Urbaniste sichuanais formé en Europe et travaillant à Shanghaï, Zhu Ping, la trentaine, est revenu spécialement à Chengdu quelques semaines après la catastrophe pour apporter son expertise dans la reconstruction : « J'ai laissé tomber un très bon emploi pour aider à la renaissance de ma province natale, où plus de 50 000 villes et villages ont été détruits. » Il se rend avec des équipes spécialisées dans les endroits les plus reculés pour évaluer, compter, rebâtir. « Le gouvernement a alloué, l'année dernière, plus de 10 milliards d'euros à un fonds spécial pour les victimes et la reconstruction. Il existe un programme de trois ans pour tenter de tout remettre en place », détaille ce spécialiste, d'ordinaire très critique à l'égard des autorités sichuanaises qui ont reçu beaucoup d'argent pour construire des écoles et hôpitaux de mauvaise qualité. « Tous les gouvernements locaux ont été sollicités, poursuit-il. Chaque province, chaque métropole de province a dû prendre en charge une ville ou un district sinistré. »

Par exemple, la ville de Shanghaï, qui a un statut autonome, a en charge la grande ville touristique de Dujiangyan, la plus proche de Chengdu. Yingxiu, qui a vu mourir la moitié de ses 10 000 habitants, a été confiée à une grande ville du Shaanxi. Et ainsi de suite. « En échange, chacune de ces provinces paiera moins d'impôts au gouvernement central », explique Zhu Ping.

« Pour autant, les familles qui ont tout perdu ne recevront pas gratuitement leur nouveau logement, explique-t-il encore, mais les prix seront très bas. » En ville, les terrains à construire sont hors de prix. Mais ce n'est pas le cas dans les campagnes. « Les promoteurs choisis pour la reconstruction, précise Zhu Ping, ne pourront pas faire plus de 5 % de bénéfice (contre 50 ou même 100 % parfois en ville). Les logements seront donc presque à prix coûtant. Le gouvernement va aider les familles à hauteur du quart du prix et des prêts bancaires à taux réduits seront octroyés. » Ainsi, un appartement de 100 m2 pourra coûter 80 000 yuans (8 600 €). Le gouvernement versera 20 000 yuans (2 100 €), le reste sera payé par la famille. De surcroît, les reconstructions ailleurs que sur le site originel seront encore moins chères.

Pour le moment, tous ceux qui vivent dans des habitations temporaires ne paient pas de loyer. « Les écoles ne sont pas encore reconstruites, ajoute un collègue de Zhu Ping.
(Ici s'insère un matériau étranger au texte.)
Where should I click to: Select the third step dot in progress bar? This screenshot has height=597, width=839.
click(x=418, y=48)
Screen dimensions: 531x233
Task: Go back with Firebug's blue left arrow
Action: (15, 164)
Les cours ont lieu aussi dans du temporaire. Le gouvernement local ne veut pas reconstruire n'importe comment et prend son temps. Mais le pouvoir central exerce de fortes pressions pour accélérer encore la reconstruction. Le risque de mal faire m'inquiète... »

Pour la première fois, il y a quatre jours, Pékin a donné le chiffre de 5 335 enfants morts ou disparus - chiffre déjà contesté (lire p. 2). Enfin, le sort des enfants qualifiés « d'orphelins » (ils seraient près de 5 000) reste incertain. Leur nombre est « un secret d'État » selon notre journaliste de Chengdu, qui parle toutefois de « 57 orphelins » aujourd'hui au Sichuan. « On sait que les oncles, tantes, grands-parents ont pris en charge des enfants de leur famille, et que des "familles d'accueil" ont été sélectionnées pour prendre en charge des enfants seuls. Certaines ont également pu adopter un enfant, même si elles en avaient déjà un. » Mais aucun chiffre précis n'existe à ce jour. « Quant aux couples qui ont perdu leur seul enfant, le gouvernement leur avait donné le droit d'en concevoir un autre. J'ai vu plusieurs femmes enceintes durant mes déplacements et j'ai appris qu'à Beichuan, le mois dernier, le premier bébé d'un de ces couples était né. »

Encadré(s) :

Au moins 5 000 élèves tués durant le séisme

Le gouvernement chinois a révélé jeudi, pour la première fois, le nombre d'élèves morts ou disparus un sujet très sensible en raison des plaintes des parents qui réclament la vérité. Tu Wentao, responsable du département de l'Éducation du Sichuan, lors d'une conférence de presse, a donné le chiffre de 5 335 morts ou disparus. Le sort de ces enfants est devenu la question la plus controversée de l'après-séisme. Des parents ont évoqué des cas possibles de corruption, soulignant que beaucoup d'établissements scolaires s'étaient effondrés comme des châteaux de cartes alors que d'autres bâtiments publics n'avaient pas bougé. Mais ceux qui réclamaient des comptes ont été intimidés par les autorités locales, après avoir manifesté, alors que la propagande du régime préférait mettre l'accent sur l'unité de la patrie face à l'adversité.Interpellé un mois après le séisme, alors qu'il commençait à soutenir des parents d'enfants, un militant des droits de l'homme, Huang Qi, a été arrêté et attend son procès pour « possession illégale de secrets d'État ». Selon sa famille et les organisations des droits de l'homme, c'est cet engagement qui est à l'origine de son arrestation. Les médias officiels avaient évoqué précédemment l'effondrement de 14 000 écoles, la moitié complètement détruites, et la mort de 9 000 élèves. Ce chiffre est peut-être plus proche de la réalité, mais il reste impossible à vérifier pour le moment.